● EXERCISE AIM
Your answer should be every line of the records that contains the word "Show".

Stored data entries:
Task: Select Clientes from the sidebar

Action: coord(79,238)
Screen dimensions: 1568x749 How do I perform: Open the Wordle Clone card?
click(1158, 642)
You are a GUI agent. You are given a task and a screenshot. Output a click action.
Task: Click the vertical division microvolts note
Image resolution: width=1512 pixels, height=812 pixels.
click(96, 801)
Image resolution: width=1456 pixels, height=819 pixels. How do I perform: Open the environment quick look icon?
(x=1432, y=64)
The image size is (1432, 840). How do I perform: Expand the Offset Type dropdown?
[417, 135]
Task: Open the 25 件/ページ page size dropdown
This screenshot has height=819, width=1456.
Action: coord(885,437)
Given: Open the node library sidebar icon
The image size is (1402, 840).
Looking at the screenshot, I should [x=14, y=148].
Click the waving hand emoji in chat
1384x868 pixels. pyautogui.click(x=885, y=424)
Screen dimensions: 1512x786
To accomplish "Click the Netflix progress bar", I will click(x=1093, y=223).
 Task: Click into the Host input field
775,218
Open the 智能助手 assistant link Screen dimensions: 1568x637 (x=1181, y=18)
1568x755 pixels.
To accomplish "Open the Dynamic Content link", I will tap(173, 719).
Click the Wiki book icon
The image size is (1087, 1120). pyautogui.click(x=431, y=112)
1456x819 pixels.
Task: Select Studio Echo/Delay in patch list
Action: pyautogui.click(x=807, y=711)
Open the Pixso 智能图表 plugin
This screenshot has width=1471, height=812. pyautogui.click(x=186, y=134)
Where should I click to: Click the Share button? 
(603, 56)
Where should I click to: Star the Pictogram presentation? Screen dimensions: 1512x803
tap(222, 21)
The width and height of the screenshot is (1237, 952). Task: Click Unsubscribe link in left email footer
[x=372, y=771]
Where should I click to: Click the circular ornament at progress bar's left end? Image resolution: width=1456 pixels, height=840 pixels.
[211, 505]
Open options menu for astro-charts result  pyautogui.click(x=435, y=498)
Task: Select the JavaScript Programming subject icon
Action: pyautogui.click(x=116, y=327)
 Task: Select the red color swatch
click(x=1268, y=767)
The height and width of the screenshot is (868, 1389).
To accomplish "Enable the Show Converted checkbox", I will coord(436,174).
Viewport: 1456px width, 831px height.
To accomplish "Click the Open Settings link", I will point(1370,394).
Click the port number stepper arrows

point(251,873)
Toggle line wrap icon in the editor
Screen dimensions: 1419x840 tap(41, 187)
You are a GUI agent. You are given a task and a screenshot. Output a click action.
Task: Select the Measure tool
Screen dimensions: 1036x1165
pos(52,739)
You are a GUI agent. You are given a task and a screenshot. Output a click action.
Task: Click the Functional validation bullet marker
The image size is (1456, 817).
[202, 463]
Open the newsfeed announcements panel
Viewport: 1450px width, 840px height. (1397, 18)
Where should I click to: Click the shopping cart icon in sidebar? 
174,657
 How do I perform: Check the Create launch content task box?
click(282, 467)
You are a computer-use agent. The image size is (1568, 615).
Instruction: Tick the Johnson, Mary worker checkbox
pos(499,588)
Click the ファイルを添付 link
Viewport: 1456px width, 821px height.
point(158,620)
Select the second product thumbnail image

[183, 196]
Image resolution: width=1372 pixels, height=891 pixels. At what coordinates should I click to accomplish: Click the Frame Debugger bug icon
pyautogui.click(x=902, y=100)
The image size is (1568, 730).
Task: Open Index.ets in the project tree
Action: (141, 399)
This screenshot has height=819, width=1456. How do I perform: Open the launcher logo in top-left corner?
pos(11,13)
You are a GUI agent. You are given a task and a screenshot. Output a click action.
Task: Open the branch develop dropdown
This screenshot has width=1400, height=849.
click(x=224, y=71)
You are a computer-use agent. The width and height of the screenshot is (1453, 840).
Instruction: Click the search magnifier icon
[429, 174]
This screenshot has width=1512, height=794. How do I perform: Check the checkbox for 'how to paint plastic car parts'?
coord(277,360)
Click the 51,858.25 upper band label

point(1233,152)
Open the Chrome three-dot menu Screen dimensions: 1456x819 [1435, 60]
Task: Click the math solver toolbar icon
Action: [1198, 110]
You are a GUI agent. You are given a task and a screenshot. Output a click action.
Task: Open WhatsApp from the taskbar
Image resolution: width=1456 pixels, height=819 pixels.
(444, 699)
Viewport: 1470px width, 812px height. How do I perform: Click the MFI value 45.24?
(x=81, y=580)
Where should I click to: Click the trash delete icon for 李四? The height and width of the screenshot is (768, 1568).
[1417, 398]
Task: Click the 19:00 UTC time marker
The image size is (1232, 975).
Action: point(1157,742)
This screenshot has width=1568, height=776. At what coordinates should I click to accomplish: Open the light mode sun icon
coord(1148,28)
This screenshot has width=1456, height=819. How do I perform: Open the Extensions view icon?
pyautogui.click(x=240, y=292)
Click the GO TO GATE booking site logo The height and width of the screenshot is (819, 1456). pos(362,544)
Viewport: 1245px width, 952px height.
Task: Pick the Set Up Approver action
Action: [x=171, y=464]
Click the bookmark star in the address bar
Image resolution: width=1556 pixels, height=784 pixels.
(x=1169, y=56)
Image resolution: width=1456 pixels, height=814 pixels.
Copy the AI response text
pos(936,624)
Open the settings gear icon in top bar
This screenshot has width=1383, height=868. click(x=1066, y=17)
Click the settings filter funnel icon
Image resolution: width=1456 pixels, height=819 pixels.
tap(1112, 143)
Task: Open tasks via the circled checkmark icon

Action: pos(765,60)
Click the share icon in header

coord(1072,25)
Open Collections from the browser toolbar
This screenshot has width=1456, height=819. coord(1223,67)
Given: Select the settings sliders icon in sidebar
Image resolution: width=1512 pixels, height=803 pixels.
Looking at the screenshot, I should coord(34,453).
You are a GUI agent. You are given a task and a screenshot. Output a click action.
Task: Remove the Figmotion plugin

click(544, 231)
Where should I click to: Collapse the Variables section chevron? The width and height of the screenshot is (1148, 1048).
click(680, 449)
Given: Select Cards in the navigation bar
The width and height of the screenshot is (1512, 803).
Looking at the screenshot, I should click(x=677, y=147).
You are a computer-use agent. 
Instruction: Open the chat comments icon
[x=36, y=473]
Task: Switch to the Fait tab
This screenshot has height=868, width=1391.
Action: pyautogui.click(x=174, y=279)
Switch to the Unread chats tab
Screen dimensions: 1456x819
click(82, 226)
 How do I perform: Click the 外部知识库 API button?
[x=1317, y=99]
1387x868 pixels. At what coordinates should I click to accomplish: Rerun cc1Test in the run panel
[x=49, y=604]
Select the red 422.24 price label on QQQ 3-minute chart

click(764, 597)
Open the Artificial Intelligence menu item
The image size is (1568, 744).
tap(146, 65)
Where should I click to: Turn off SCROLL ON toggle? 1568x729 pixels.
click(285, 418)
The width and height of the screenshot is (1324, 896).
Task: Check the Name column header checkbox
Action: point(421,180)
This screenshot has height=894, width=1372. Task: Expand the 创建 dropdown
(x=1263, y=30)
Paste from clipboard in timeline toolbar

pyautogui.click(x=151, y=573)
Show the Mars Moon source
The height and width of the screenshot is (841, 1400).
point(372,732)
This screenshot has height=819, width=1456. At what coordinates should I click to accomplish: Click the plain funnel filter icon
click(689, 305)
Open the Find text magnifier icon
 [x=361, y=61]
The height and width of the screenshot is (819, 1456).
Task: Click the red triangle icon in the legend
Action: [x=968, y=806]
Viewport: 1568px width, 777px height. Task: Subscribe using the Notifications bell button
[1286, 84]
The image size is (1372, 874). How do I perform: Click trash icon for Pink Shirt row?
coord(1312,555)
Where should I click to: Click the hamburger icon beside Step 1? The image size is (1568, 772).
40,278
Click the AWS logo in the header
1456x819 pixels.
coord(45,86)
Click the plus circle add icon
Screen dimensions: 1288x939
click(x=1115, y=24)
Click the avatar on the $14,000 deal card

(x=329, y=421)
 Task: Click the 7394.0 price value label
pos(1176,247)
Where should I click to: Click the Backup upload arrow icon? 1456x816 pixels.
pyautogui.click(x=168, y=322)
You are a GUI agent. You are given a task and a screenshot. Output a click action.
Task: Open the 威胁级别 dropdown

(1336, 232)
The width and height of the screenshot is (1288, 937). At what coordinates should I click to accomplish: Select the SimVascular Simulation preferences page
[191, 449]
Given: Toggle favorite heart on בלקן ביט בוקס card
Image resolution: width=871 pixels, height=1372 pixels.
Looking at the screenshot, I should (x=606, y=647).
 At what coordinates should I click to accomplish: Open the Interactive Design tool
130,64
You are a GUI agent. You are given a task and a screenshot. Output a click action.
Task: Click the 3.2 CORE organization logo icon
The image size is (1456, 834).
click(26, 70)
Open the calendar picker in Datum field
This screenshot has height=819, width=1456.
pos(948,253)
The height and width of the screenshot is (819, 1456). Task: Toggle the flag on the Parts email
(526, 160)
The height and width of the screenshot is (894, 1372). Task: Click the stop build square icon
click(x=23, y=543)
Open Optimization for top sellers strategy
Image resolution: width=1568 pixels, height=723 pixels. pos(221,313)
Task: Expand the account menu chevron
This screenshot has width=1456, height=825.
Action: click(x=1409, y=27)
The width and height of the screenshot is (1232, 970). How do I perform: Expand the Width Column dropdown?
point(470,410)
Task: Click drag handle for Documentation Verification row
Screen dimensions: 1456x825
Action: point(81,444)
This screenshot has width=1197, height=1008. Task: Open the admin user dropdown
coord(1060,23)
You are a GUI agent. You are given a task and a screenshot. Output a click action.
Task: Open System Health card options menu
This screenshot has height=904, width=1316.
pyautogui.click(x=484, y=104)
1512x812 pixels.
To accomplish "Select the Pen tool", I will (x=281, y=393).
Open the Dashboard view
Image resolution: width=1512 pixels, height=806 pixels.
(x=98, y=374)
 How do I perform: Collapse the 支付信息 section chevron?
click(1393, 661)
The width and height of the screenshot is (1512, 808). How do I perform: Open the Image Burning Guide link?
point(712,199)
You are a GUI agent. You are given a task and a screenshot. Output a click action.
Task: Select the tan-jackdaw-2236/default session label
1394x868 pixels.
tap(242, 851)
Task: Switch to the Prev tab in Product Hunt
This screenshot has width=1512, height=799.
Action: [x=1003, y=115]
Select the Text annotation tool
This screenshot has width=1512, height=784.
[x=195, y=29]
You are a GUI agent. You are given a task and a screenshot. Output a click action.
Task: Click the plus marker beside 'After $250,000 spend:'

● EXERCISE OUTPUT
To accomplish "Enable the Show Converted checkbox", I will coord(436,174).
Show the Mars Moon source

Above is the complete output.